(Entries provided)
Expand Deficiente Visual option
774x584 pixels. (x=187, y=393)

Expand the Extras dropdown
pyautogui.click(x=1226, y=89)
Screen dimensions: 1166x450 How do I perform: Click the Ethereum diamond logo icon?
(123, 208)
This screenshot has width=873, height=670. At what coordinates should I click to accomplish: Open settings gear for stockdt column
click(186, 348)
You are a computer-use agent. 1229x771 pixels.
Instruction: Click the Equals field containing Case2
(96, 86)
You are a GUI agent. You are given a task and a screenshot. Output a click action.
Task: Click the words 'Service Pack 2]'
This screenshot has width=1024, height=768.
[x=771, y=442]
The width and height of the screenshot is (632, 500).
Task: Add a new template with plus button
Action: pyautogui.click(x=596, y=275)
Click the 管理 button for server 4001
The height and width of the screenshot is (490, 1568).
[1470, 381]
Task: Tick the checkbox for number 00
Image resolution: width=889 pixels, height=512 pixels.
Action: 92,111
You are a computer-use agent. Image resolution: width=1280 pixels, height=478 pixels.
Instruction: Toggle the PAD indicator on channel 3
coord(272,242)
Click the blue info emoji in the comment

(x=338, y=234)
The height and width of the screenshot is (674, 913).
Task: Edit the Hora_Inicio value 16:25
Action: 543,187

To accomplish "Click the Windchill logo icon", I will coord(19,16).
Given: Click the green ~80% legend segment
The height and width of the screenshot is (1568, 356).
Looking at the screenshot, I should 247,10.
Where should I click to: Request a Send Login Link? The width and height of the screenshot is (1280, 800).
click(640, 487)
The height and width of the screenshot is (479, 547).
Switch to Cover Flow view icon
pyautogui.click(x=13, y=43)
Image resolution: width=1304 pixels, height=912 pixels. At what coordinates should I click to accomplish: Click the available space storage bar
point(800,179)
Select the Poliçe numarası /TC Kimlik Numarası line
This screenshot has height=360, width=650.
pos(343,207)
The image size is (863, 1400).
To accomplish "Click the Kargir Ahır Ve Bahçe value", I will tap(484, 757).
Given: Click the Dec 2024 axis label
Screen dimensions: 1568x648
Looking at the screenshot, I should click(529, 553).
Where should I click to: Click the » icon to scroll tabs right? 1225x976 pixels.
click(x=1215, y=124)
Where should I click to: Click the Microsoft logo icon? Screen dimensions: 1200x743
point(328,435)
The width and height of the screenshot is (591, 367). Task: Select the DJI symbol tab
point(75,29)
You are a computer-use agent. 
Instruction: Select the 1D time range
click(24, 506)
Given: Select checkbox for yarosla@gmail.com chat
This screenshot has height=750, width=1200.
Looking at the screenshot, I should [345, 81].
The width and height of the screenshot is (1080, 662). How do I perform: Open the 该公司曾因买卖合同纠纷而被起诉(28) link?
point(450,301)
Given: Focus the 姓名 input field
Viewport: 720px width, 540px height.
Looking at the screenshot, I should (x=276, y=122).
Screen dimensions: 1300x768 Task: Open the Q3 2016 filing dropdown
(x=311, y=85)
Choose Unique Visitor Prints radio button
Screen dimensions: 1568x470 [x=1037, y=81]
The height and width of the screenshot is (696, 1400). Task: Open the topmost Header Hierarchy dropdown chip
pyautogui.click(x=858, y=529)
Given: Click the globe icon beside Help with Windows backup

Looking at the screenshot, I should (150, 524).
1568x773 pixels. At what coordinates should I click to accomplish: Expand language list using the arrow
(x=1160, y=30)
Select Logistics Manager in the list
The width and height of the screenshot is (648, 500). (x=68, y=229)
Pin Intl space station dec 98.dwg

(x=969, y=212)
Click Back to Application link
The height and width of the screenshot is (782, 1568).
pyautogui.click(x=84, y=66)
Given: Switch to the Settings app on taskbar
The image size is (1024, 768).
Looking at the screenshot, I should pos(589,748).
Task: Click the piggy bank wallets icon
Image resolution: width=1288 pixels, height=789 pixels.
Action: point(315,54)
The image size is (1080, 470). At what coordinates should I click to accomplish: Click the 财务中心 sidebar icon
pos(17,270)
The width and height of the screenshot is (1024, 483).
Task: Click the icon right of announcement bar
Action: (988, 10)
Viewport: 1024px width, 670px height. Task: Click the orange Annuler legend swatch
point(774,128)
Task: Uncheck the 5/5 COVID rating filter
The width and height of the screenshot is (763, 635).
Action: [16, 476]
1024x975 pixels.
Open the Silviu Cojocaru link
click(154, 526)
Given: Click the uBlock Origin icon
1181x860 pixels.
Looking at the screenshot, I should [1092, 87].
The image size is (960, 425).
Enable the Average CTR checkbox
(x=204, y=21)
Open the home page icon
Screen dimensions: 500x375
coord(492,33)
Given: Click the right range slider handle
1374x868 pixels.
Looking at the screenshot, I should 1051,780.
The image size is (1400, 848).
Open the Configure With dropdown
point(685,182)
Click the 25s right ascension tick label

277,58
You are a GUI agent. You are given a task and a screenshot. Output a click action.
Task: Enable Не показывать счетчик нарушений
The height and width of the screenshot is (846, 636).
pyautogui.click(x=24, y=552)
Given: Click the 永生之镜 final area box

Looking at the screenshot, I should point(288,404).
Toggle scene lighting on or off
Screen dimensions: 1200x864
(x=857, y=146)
(End Entries provided)
Your answer should hold the line with "The image size is (1400, 848)." and each line after it to the end of the data, retyped exactly. Include no other lines.

The image size is (1400, 848).
Open the Configure With dropdown
point(685,182)
Click the 25s right ascension tick label

277,58
You are a GUI agent. You are given a task and a screenshot. Output a click action.
Task: Enable Не показывать счетчик нарушений
The height and width of the screenshot is (846, 636).
pyautogui.click(x=24, y=552)
Given: Click the 永生之镜 final area box

Looking at the screenshot, I should point(288,404).
Toggle scene lighting on or off
Screen dimensions: 1200x864
(x=857, y=146)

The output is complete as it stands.